A voice conferencing system, including the voice portion of a video conferencing system, e.g., of a telepresence system, allows a possibly large number of participants to communicate by voice simultaneously. Handling DTX by adding comfort noise in such a system can be complicated. A typical system might limit the buildup of noise or comfort noise from the incoming streams by switching or selecting a subset of the active audio streams, and only mixing the selected portions together. This may work for a simple mono conference bridge, but is not ideal in many cases.
Some conferencing systems make use the spatial properties of the audio, which additionally complicates using comfort noise, e.g., causing difficulty maintaining continuity between the intended and synthetic audio segments.
This invention presents a system design to create a sense of presence at a spatial audio conferencing endpoint (also called a spatial audio conferencing client) by adding spatial comfort noise comprising a plurality of spatial noise signals that have spectral properties, e.g., amplitude-metric spectra such as power spectra, which are typical of comfort noise, and at least one spatial property that substantially matches at least one target spatial property.
A typical conferencing system includes a conference server to which endpoints are coupled. Several conferencing architectures are known, e.g., centralized control, endpoint-mixing, full-mesh architecture, and multicast architecture. For each of these, what is called herein a conference server is the single entity, or is the functional combination of a set of distributed entities, that carries out control. One example is a multipoint control unit (MCU), a device commonly used to bridge the conferencing by mixing the audio (or audiovisual) streams.
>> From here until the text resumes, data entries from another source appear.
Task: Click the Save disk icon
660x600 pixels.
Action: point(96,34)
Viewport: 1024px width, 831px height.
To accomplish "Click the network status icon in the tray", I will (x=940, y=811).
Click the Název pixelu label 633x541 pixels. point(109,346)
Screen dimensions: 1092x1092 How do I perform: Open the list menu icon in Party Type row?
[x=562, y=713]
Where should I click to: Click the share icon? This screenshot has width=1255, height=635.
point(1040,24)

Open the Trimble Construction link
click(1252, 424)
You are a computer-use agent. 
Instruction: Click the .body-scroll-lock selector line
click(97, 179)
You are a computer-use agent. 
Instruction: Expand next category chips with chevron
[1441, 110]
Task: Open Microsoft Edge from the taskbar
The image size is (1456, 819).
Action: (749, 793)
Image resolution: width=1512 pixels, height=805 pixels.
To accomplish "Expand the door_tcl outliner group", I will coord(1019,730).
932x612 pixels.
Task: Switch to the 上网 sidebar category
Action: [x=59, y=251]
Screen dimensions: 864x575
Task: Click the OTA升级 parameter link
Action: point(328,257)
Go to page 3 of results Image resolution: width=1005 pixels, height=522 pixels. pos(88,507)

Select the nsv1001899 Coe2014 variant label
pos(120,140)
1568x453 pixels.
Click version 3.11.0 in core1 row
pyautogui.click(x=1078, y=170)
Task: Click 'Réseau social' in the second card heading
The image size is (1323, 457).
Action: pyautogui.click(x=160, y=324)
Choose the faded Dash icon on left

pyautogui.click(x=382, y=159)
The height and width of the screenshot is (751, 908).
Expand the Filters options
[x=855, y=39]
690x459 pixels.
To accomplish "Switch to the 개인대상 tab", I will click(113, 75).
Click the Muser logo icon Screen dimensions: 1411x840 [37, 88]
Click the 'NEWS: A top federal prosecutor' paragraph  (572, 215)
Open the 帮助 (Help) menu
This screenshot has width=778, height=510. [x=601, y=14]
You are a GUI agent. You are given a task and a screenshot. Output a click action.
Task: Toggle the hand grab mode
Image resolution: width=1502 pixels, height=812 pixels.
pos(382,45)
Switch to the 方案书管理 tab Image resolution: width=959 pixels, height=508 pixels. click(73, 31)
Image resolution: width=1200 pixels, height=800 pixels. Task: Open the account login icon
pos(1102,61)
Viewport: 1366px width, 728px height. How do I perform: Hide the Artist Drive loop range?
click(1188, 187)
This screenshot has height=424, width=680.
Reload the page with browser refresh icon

One possible approach to conferencing includes a restricted set of the active audio streams being retained and forwarded from a conference server. Such an approach avoids the buildup or potential for excessive comfort noise by attrition occurring at the server. This might be problematic in a conferencing system in which the default action of the server is the combination of or the combined processing of several streams. In such a system, no audio is dropped, and therefore, there is an issue of how to manage the intended comfort noise from all incoming streams.
The present invention provides a way to achieve the desired perceptual continuity offered by comfort noise by carrying out processing at a receiving, i.e., listening endpoint, whilst avoiding the complications of managing comfort noise from the set of individual streams that may be heard by the receiving client.